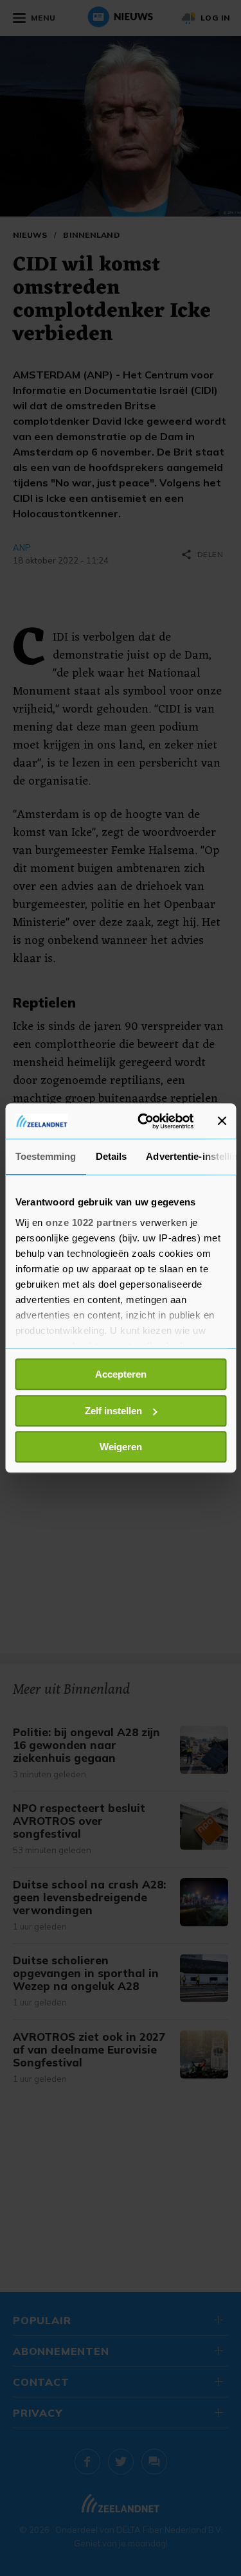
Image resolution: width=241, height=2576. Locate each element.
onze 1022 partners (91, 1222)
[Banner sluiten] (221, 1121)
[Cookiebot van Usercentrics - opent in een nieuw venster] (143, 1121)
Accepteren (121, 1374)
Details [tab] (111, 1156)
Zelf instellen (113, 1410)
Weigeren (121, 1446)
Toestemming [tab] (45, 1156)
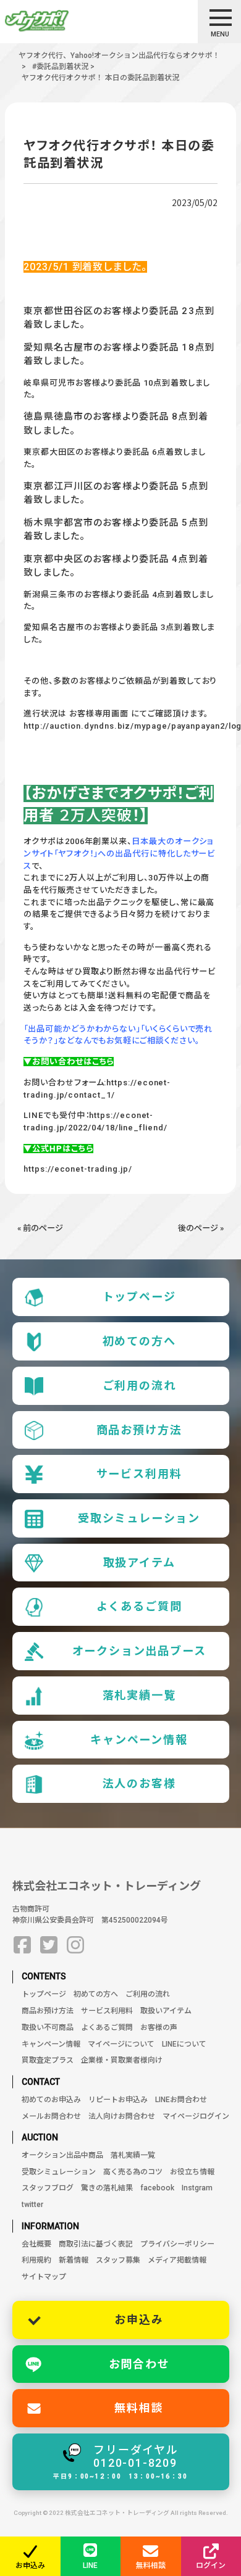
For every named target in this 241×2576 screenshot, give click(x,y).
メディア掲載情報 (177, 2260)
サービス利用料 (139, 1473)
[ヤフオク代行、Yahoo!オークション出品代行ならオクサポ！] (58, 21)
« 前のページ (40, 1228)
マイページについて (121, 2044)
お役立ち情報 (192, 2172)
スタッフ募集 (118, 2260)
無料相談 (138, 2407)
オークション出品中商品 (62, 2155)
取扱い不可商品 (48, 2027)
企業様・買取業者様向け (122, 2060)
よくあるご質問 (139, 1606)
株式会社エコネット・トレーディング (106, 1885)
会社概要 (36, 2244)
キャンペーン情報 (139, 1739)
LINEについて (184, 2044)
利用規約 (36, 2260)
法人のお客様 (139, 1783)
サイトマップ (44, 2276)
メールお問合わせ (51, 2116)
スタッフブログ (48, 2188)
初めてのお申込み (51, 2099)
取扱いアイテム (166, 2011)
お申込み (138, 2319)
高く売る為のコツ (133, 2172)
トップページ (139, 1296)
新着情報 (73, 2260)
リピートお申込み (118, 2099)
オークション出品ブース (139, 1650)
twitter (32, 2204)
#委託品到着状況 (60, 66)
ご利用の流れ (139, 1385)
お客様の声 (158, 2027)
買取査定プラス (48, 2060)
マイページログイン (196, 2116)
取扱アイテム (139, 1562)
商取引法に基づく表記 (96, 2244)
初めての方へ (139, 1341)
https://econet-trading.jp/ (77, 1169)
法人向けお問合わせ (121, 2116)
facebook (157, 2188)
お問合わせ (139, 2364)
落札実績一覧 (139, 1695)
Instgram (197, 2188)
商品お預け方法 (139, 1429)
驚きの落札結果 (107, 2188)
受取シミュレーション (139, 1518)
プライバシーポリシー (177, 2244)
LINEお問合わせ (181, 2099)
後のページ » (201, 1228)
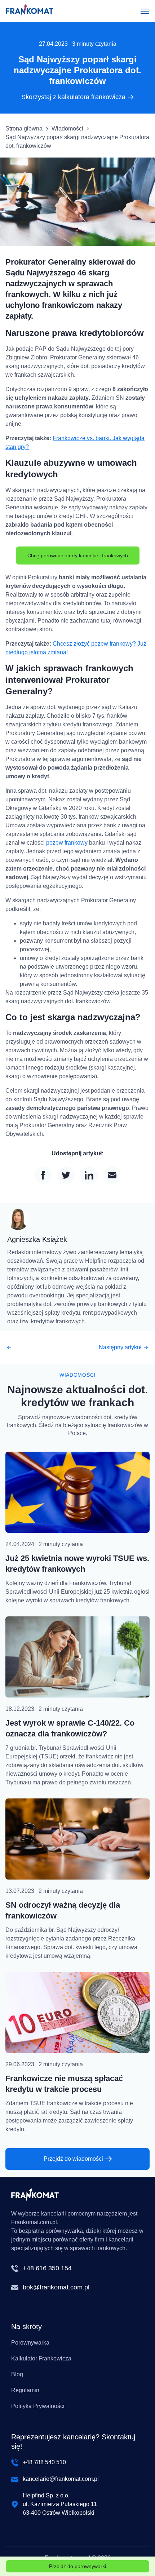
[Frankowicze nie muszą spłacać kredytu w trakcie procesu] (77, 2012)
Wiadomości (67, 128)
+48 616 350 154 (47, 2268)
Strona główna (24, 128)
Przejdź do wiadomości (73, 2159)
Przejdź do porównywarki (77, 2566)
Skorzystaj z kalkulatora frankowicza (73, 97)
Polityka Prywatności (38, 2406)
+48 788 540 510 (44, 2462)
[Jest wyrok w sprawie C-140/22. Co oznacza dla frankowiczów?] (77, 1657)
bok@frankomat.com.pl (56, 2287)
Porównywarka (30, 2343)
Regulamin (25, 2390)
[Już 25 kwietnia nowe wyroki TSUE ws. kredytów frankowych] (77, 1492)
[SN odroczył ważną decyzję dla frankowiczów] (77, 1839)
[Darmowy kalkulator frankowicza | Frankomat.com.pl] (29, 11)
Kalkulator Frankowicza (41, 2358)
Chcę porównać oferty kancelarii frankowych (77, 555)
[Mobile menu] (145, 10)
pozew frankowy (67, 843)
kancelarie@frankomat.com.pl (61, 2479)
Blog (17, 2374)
........
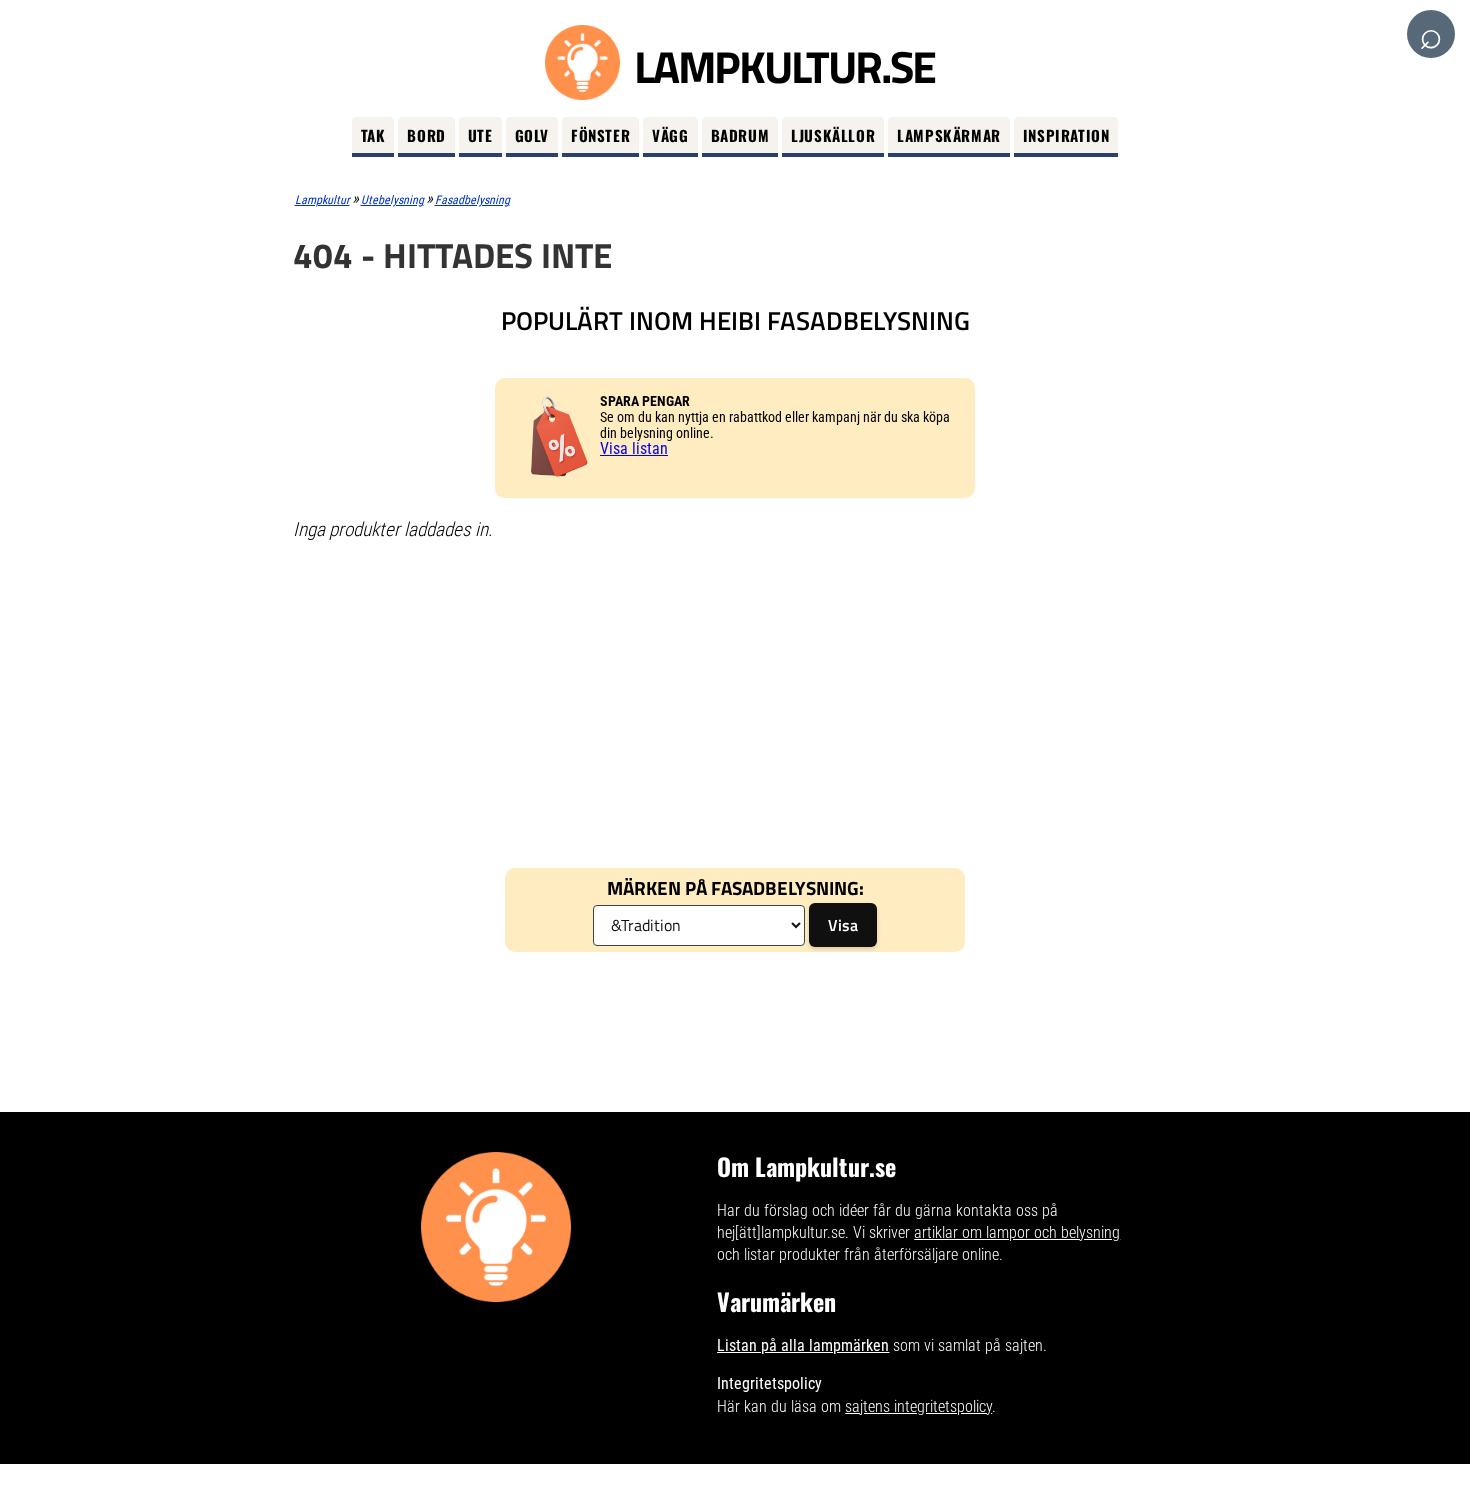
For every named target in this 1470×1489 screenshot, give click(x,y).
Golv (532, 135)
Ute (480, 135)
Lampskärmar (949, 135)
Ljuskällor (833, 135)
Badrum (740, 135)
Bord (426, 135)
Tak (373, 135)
........
- [What needs to be done]:
Output exactly those lines of the data above that run from the line with "Image resolution: width=241, height=2576." up to and including the line with "マイページログイン (196, 2116)". No pictures go in.

- [Response area]:
Image resolution: width=241, height=2576. Locate each element.
onze 1022 partners (91, 1222)
[Banner sluiten] (221, 1121)
[Cookiebot van Usercentrics - opent in een nieuw venster] (143, 1121)
Accepteren (121, 1374)
Details [tab] (111, 1156)
Zelf instellen (113, 1410)
Weigeren (121, 1446)
Toestemming [tab] (45, 1156)
For every named target in this 241×2576 screenshot, give click(x,y).
メディア掲載情報 (177, 2260)
サービス利用料 (139, 1473)
[ヤフオク代行、Yahoo!オークション出品代行ならオクサポ！] (58, 21)
« 前のページ (40, 1228)
マイページについて (121, 2044)
お役立ち情報 (192, 2172)
スタッフ募集 (118, 2260)
無料相談 (138, 2407)
オークション出品中商品 (62, 2155)
取扱い不可商品 (48, 2027)
企業様・買取業者様向け (122, 2060)
よくあるご質問 (139, 1606)
株式会社エコネット・トレーディング (106, 1885)
会社概要 (36, 2244)
キャンペーン情報 (139, 1739)
LINEについて (184, 2044)
利用規約 (36, 2260)
法人のお客様 (139, 1783)
サイトマップ (44, 2276)
メールお問合わせ (51, 2116)
スタッフブログ (48, 2188)
初めてのお申込み (51, 2099)
取扱いアイテム (166, 2011)
お申込み (138, 2319)
高く売る為のコツ (133, 2172)
トップページ (139, 1296)
新着情報 (73, 2260)
リピートお申込み (118, 2099)
オークション出品ブース (139, 1650)
twitter (32, 2204)
#委託品到着状況 (60, 66)
ご利用の流れ (139, 1385)
お客様の声 (158, 2027)
買取査定プラス (48, 2060)
マイページログイン (196, 2116)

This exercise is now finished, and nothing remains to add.